3. Menggabungkan Batu dan Air (Paling Utama)
Cara ini dianggap yang paling sempurna dan afdal. Dimulai dengan membersihkan najis menggunakan batu (atau tissue), kemudian dilanjutkan dengan membilasnya menggunakan air. Dengan cara ini, najis akan terangkat secara fisik oleh batu, lalu dibersihkan secara tuntas dengan air1.

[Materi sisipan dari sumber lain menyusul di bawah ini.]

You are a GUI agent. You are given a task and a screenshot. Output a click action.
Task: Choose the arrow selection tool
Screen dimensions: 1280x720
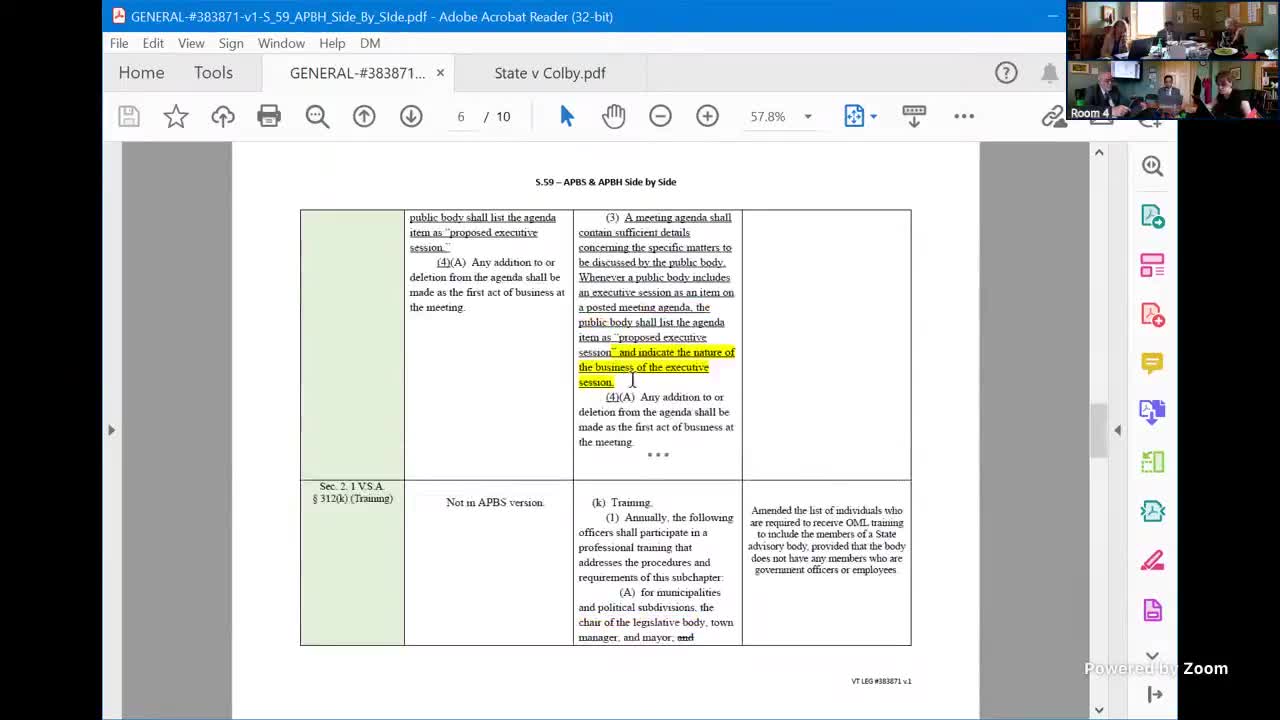tap(567, 116)
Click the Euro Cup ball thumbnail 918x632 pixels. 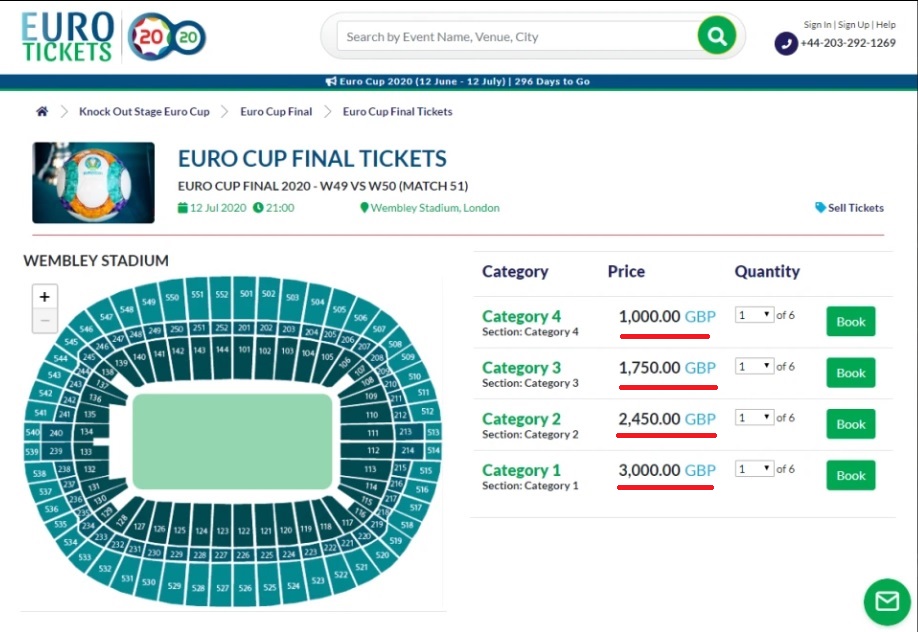tap(94, 183)

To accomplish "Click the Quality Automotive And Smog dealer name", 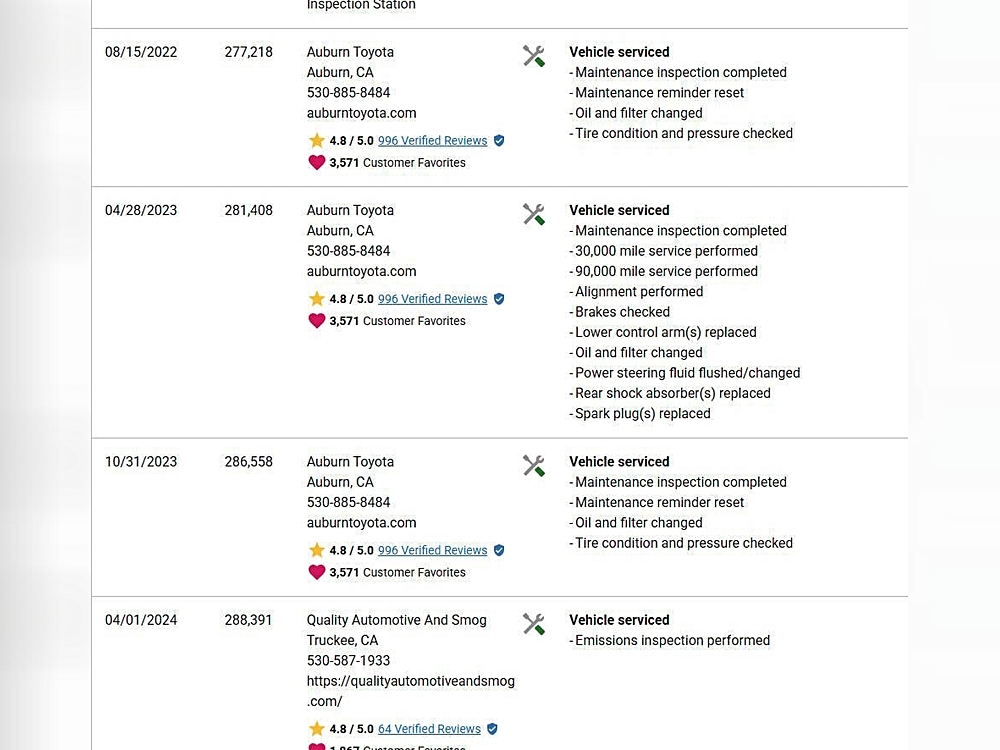I will [x=396, y=620].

Hikmah dan Manfaat Istinja
Selain sebagai bentuk ketaatan terhadap perintah agama, istinja juga memiliki banyak hikmah dan manfaat, antara lain:
- Menjaga Kesehatan: Kebersihan organ intim sangat penting untuk mencegah infeksi saluran kemih, iritasi, dan berbagai penyakit lainnya. Istinja secara teratur dapat mengurangi risiko masalah kesehatan ini.
- Meningkatkan Kebersihan Diri: Istinja memastikan tubuh bebas dari najis, sehingga seseorang merasa lebih nyaman dan percaya diri.
- Syarat Sah Ibadah: Seperti yang disebutkan sebelumnya, istinja adalah syarat sah untuk beberapa ibadah seperti shalat dan tawaf. Tanpa istinja yang benar, ibadah tidak akan diterima.
- Mengikuti Sunnah Nabi: Melakukan istinja adalah bentuk meneladani kebersihan Nabi Muhammad ﷺ, yang merupakan teladan terbaik bagi umat Islam.
Kesimpulan
Hukum istinja adalah wajib dan merupakan bagian integral dari praktik kebersihan dalam Islam. Dalil istinja yang kuat dari Al-Qur’an dan berbagai hadist tentang istinja menegaskan pentingnya amalan ini. Baik dengan air, batu, maupun kombinasi keduanya, tujuan utama istinja adalah mencapai kesucian yang diperlukan untuk beribadah kepada Allah SWT. Dengan memahami dan mengamalkan istinja secara benar, setiap muslim dapat menjaga kesucian diri dan memastikan ibadahnya diterima.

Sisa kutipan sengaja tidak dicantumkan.